Dovrà comparire davanti alla Corte d’assise di Trapani, per l’omicidio della moglie Maria Amatuzzo, il 64enne ex pescatore castelvetranese Ernesto Favara. A rinviarlo a giudizio è stato il gup del Tribunale di Marsala Riccardo Alcamo che ha fissato per il prossimo 8 gennaio la prima udienza del processo.
Maria Amatuzzo, 29 anni, fu uccisa a coltellate il 24 dicembre 2022 a Selinunte. La donna, qualche mese prima, aveva lasciato il marito – attualmente sotto processo al Tribunale di Marsala con l’accusa di maltrattamenti in famiglia – ed era andata a vivere con un altro uomo.
Il 24 dicembre dello scorso anno, la donna sarebbe stata attirata con un pretesto da Favara nell’abitazione di Marinella di Selinunte e fu aggredita e accoltellata. Dall’autopsia è emerso che i fendenti sarebbero stati 28 i colpi inferti in varie parti del corpo.
Favara fu arrestato poco dopo il delitto dai Carabinieri che lo trovarono in possesso del coltello che aveva usato, ancora sporco di sangue.
Tra le aggravanti contestate dalla Procura a Favara ci sono i futili motivi, la premeditazione e la crudeltà perché dopo avere inferto colpi letali continuava ad accoltellarla.

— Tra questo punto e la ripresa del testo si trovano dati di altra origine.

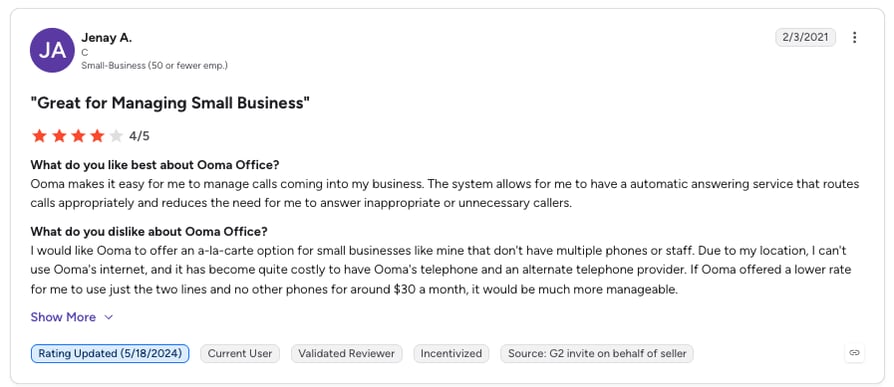Image resolution: width=894 pixels, height=387 pixels.
Task: Select the first orange rating star
Action: tap(39, 136)
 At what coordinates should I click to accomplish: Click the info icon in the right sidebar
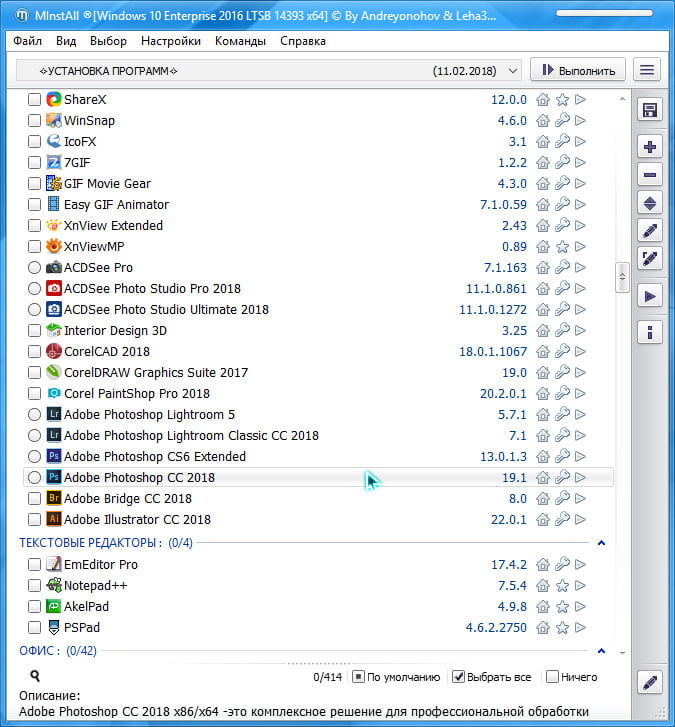point(650,332)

Favara è difeso dalle avvocate Margherita Mariella Barraco e Valentina Blunda mentre le parti offese – genitori, una sorella e uno zio di Maria Amatuzzo – sono assistite dall’avvocato Vito Daniele Cimotta. Oltre a loro, si sono costituite parti civili anche due associazioni antiviolenza sulle donne – “Casa di Venere” e “Penelope” – rappresentate dalle avvocate Roberta Anselmi e Marilena Messina.
Ernesto Favara è attualmente recluso alla Casa Circondariale di Trapani. Per l’imputato, presente in aula, il gup non ha escluso alcuna delle aggravanti contestate dalla Procura. Sono state, infatti, respinte le eccezioni sollevate dalla difesa su alcune aggravanti. Rigettata anche la richiesta di perizia psichiatrica. Richieste alle quali si sono opposti sia il pm sia le parti civili.
La difesa aveva richiesto anche il rito abbreviato, che in caso di condanna, prevede uno sconto di pena di un terzo (in questo caso, eviterebbe l’ergastolo), ma, viste le aggravanti, la richiesta è stata giudicata inammissibile dal giudice.